Here comes the Autumn Statement. What bounty can we expect this year?


Insider insights ahead of Wednesday’s announcements

The annual fiscal carnival that is the Autumn Statement is happening on Wednesday.

However, “the cupboard is bare”, according to the EY Item Club, so George “Old Mother Hubbard” Osborne is going to struggle to give all the increasingly frustrated doggies a bone.

The government had expected to make 7% more from income tax payments this year than last year. But unfortunately the recovery didn’t do exactly what it was supposed to, and income tax receipts have only risen a measly 0.4% since last year.

Normally at this time of year, the media are running innumerable stories about which industries and groups of people will see beneficial changes in economic policy.

But this year the rumour mill is eerily quiet. The only thing anyone’s really sure of is that the government has spent a lot more money than it said it would, and there’s not much left to play with.

Normally the government engages in the Autumn Statement game – it’s a chance to spin out some of the flashier proposals into positive news stories for a few days. But this year it has merely burbled something about a £15bn spending package on roads. But wait! They had already announced the plans before, twice.

Given the country’s crumbling road network, this is basically just overdue maintenance. In a futile attempt to drive a bit of excitement about it, Deputy Prime Minister Nick Clegg was despatched to Stonehenge this morning to talk up the plans. It made for painfully dull listening on the BBC’s Today Programme this morning.

So far so bleak.

But it gets bleaker for the chancellor, as he will somehow have to admit that he’s planning to borrow even more, as borrowing is expected to be revised upwards by the Office for Budget Responsibility.

And not just by a small amount – an estimated £75bn more than predicted is needed by the end of the decade to plug holes in a spluttering economy.

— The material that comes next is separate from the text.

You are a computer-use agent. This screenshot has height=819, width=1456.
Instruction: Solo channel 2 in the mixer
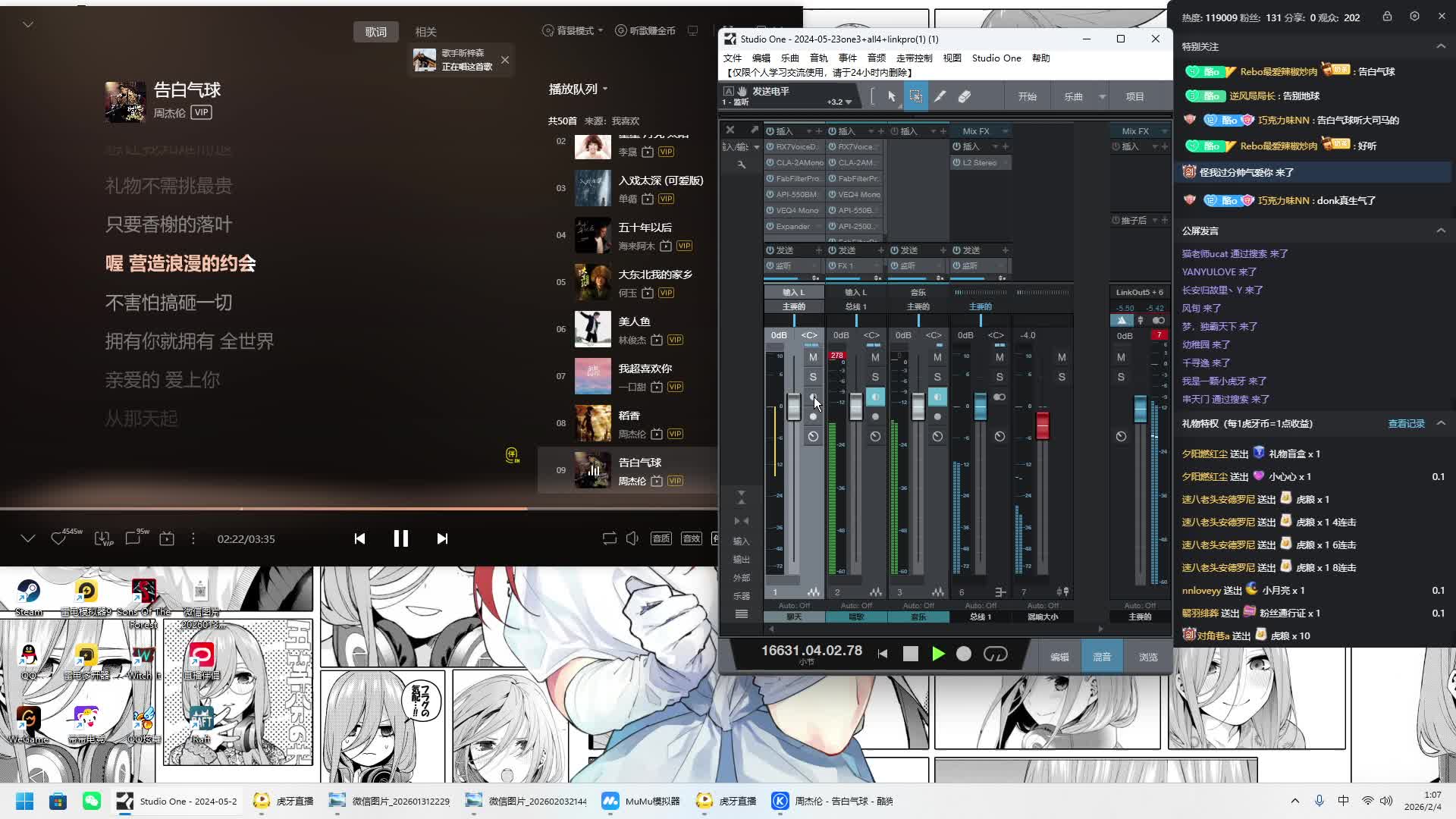click(875, 377)
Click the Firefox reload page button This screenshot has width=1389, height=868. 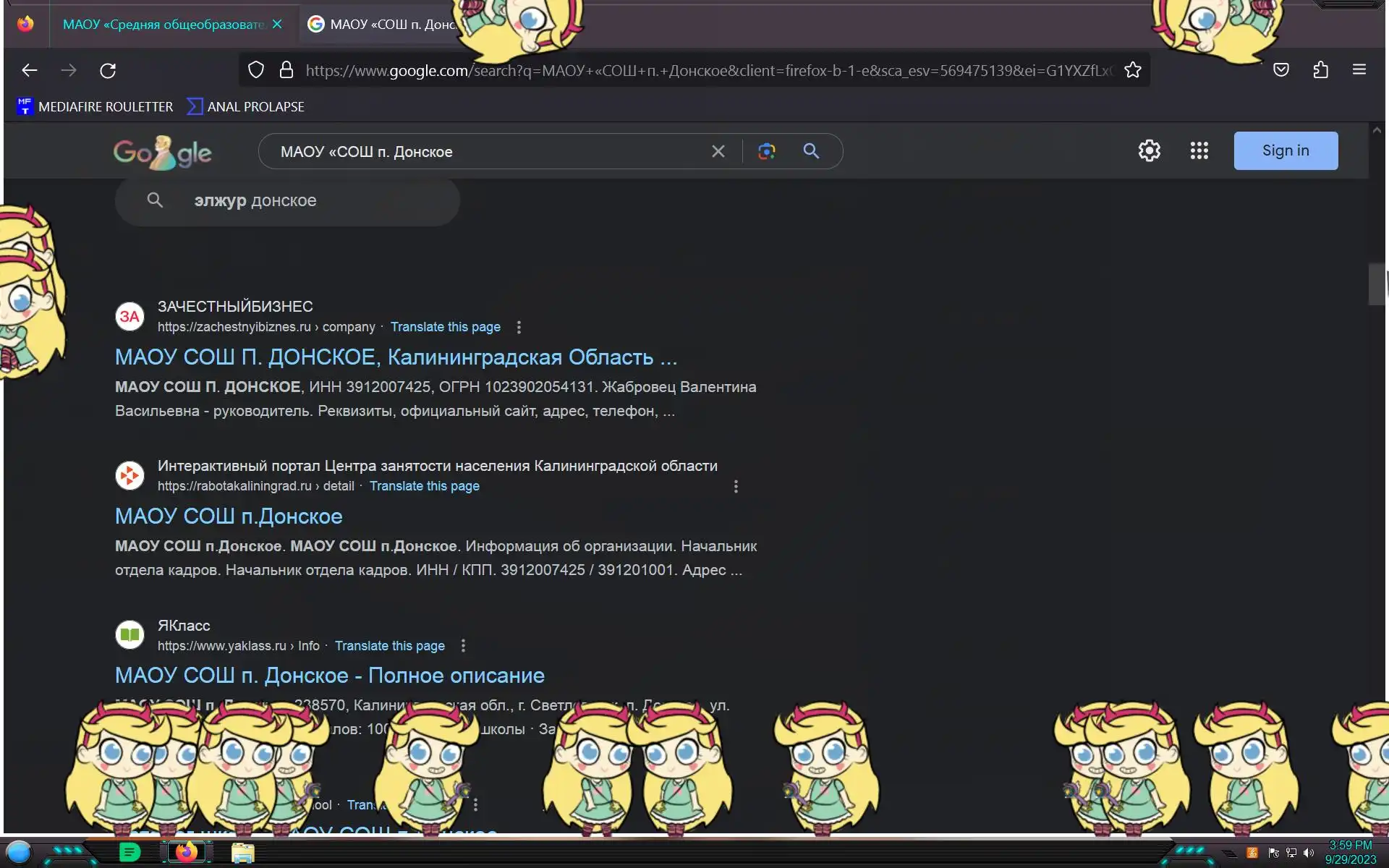tap(108, 70)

His speech-writers are no doubt having their minds wrung out by the effort of translating that into something positive.

Employment vs. wages

Expect to hear a lot of positive guff about the rise in employment. The figures have increased, which must be a relief for the government. But as the bottom has fallen out of real-terms wages in a truly catastrophic way, the success is ambiguous.

The picture is worsened as a slowing housing market will reduce the amount taken by the government in stamp duty. The OBR’s forecast of £12.7bn in stamp duty takings is expected to take a nosedive, according to commentators.

Elsewhere, public services and the category the government describes as “welfare” can expect a further savaging.

The government has already put out a controversial piece of propaganda telling people that 25% of their tax bill goes on “welfare” – presumably to rile up the public, most of whom are struggling on low wages. What it doesn’t say is that this welfare section includes pensions paid to nurses, doctors, police officers and fire crew, as well as the spending on social care, public service pensions, disability benefits, and child benefit.

Speaking about what to expect in the Autumn Statement, Paul Johnson, of the Institute for Fiscal Studies, said to the BBC: “We’ll probably end up with the deficit a bit higher than the OBR was expecting back in March.

“The consequence will be that, by 2018, we are looking at spending cuts of one-third in a whole slew of public services.”

NHS vs. schools

Amongst this, Osborne will have the chance to play a trump card as he promises a small boost (just £2bn) for the NHS. This, he will say, is a “down-payment” to secure the future of the free health service.

But wait, where is the £2bn coming from? Britain certainly hasn’t got the sum going spare. According to the IFS, it is going to precipitate “staggeringly big” budget cuts elsewhere. Schools, pensions and benefits are all in line for “dramatic” slashes to their spending in the coming years, according to the institute.

With all this negativity, Osborne’s going to be hard pressed to make this year’s Autumn Statement look anywhere near as convincing as his Budget speech earlier this year. Remember pensions, bingo and beer? The unholy trinity of political success.

With the state that wages are in, it’s unlikely he’ll be going for another attempt at populist tax relief gifts for the public. They’ll just laugh at him, no matter how much he bangs on about “hard-working people”.

Instead, expect to get lost in a black hole of dry economic fiddling. Maybe he can bore the public out of taking umbrage with his desolate spending and cutting programme.